But whatever you think of the racial aspects of the statement. The underlying issue is an important one, and shouldn't be dismissed simply because of how he framed it.

I didn't mean to dismiss the issue. As I said I think he is right at least when it comes to identifying the problem.

I think his comments only marginalize a legitimate point of view.

I would also say that Nader seems increasingly show the kind of Black and white thinking that we accused bush of. Obama will no doubt have to be a corporate stooge to some extent on some issues in order to make progress on others. The question is, will he push the limits of making change and for every favor he allows for Corps he takes a little freedom back for regular people and start us down a road of change that really puts some power back in peoples hands.

The suggestion that is just a with us or against us choice is as wrong or destructive idea as any.

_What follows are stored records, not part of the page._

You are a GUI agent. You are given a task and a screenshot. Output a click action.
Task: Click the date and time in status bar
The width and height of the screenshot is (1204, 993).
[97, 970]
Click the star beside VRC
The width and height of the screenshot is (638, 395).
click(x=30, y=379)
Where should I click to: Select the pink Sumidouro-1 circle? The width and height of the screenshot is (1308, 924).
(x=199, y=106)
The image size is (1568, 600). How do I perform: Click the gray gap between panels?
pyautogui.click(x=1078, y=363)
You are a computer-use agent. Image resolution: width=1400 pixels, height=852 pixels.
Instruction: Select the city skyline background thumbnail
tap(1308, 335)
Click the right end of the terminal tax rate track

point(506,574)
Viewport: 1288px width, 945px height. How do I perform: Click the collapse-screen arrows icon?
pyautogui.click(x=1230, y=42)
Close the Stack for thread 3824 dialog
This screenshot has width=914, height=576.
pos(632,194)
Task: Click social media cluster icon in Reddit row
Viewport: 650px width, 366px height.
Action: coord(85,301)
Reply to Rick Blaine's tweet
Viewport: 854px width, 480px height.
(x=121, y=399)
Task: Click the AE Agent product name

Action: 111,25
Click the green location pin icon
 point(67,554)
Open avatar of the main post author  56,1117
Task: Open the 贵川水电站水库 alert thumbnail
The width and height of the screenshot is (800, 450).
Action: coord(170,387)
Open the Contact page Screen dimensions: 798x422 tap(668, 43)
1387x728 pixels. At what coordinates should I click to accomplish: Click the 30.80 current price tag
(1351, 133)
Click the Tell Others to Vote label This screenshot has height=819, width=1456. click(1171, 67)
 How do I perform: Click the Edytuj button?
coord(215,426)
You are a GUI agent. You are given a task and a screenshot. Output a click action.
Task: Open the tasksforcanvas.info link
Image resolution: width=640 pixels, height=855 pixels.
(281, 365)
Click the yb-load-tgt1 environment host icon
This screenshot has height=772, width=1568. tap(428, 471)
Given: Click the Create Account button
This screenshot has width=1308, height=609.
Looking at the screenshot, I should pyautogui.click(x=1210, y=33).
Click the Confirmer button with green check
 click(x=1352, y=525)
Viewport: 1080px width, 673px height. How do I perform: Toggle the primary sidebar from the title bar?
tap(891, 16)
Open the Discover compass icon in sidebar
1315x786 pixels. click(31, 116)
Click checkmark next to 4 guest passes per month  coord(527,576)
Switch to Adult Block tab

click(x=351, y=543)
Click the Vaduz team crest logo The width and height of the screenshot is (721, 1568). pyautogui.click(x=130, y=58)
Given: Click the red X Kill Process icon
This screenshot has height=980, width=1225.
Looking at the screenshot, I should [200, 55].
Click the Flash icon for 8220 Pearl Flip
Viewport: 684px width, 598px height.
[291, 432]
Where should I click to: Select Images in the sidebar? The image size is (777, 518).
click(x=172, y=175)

It's an interesting juxtaposition that shows McCain Conceding after such a divisive and hateful campaign yet Nader can't even consider the possibility after seeing the election of our most progressive president in a generation.

And talking about poverty in a general election is bad strategy. Poor people don't vote. Working Class, middle Class and upper class people do and although many of those folks believe in Charity and opportunity, many do not what to see their tax dollars go to the poor before first going to their needs.

Joe the Plumber is the tip of that dipshit iceberg.

And Obama was trying to get elected and socialist party candidates rarely come close to winning.

Obama will no doubt have to be a corporate stooge to some extent on some issues in order to make progress on others.

Why, corporations don't have a vote?

I certainly agree with you that the comment was unfortunate. It will become the focus not the issue he raised.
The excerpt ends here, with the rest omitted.